Emilia Degen isn’t Jewish and Stangl’s aim isn’t a discussion of the usual victims. His goal is the depiction of an atmosphere, aggressively antisemitic and generally contemptuous of human dignity and rights. Like Andreas, Emilia is both physically and emotionally bruised by the events of the book. Unlike Andreas, she falls in love and her love is reciprocated. The man of her dreams is called Georg and her dreams of him, her pining for him are described in some of the most tender and beautiful prose I have had the pleasure of reading in weeks. Georg is a communist and although sex with him (as sex generally appears to be in the book) is a dirty and hurtful affair, their time together saves Emilia from Andreas’ kind of despair, although she isn’t any stronger than he is. Emilia and Andreas both are intellectually impotent and both are either unsuccessful or dissatisfied with sex or matters that concern their bodies in general. Her story, just like his, is mostly told in the present tense, but while his story makes only infrequent use of the future tense, her story contains several significant chapters written in the future tense. History, in Stangl’s book, isn’t that which was, but it’s “Was Kommt”, which can be translated as “that which comes”. And what comes is the darkest period in European history, and much more. Andreas’ present, for example, lies in Emilia’s future and the book makes ample use of this fact by brilliantly opposing one and the other.

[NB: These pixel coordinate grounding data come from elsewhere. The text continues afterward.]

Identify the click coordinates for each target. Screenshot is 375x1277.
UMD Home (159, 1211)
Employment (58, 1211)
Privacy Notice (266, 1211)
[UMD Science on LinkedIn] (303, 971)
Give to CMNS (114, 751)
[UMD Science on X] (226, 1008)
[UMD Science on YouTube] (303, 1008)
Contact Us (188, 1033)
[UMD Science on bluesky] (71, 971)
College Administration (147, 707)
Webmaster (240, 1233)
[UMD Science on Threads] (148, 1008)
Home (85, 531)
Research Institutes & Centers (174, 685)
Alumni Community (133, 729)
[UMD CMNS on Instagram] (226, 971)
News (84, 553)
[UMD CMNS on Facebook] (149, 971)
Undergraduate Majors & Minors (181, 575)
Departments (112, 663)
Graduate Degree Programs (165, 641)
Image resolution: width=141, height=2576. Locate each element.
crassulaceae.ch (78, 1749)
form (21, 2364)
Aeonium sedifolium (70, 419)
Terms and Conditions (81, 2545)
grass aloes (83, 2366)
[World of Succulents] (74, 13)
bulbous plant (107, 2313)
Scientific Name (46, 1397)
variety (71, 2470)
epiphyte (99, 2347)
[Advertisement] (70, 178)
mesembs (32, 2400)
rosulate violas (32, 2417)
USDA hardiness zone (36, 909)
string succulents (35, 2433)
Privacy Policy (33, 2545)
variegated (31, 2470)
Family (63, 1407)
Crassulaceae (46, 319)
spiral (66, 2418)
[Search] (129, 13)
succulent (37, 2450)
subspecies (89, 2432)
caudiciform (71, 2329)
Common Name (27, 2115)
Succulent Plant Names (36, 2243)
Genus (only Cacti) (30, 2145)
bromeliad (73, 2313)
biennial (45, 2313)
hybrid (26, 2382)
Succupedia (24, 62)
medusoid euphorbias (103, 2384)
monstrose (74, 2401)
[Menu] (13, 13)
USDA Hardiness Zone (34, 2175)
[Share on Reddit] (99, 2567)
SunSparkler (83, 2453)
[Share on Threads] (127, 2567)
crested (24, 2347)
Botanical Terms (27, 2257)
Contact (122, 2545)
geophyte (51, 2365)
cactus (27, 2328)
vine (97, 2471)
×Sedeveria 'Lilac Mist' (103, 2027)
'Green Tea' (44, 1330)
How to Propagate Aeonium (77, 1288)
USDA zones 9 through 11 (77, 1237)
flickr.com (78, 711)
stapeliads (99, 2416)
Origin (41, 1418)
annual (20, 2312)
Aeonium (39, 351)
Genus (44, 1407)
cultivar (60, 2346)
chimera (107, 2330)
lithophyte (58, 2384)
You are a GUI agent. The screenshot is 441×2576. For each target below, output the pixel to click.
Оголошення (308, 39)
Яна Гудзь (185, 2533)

In Emilia’s present, Antisemitism is rampant, and fear hovers like a thick cloud over Vienna. It is in the same Vienna, several decades later and in a very similar atmosphere that we encounter Andreas. In his present, the chancellor of Austria is Bruno Kreisky, a Jew who survived the Third Reich by fleeing the Nazis. Isn’t that a significant change? But, as a discussion with Andreas’ grandmother demonstrates, Antisemitism is still rampant, and traces of the 1930s are still in the air. Four ministers of Kreisky’s cabinet had a Nazi past and Kreisky’s actions, whether attacking, without a shred of proof, Simon Wiesenthal as a Gestapo collaborator, or, indeed, Thomas Bernhard for the aforementioned play Heldenplatz, carry more than a strong whiff of the past. This continuity that any look in the history books suggests, is expanded upon by Stangl, who uses the city of Vienna as a canvas whereon he projects his ideas. The extensive use of concrete and well known locations in Vienna suggests an understanding of places in Guy Debord’s sense of a psychogeography. The increasingly dreamlike and confused meanderings of the protagonists near the end reminded me, personally, of Debord’s concept of the “Dérive”. The resulting drift appears to bring Emilia and Andreas closer together, as objects of history rather than its subjects.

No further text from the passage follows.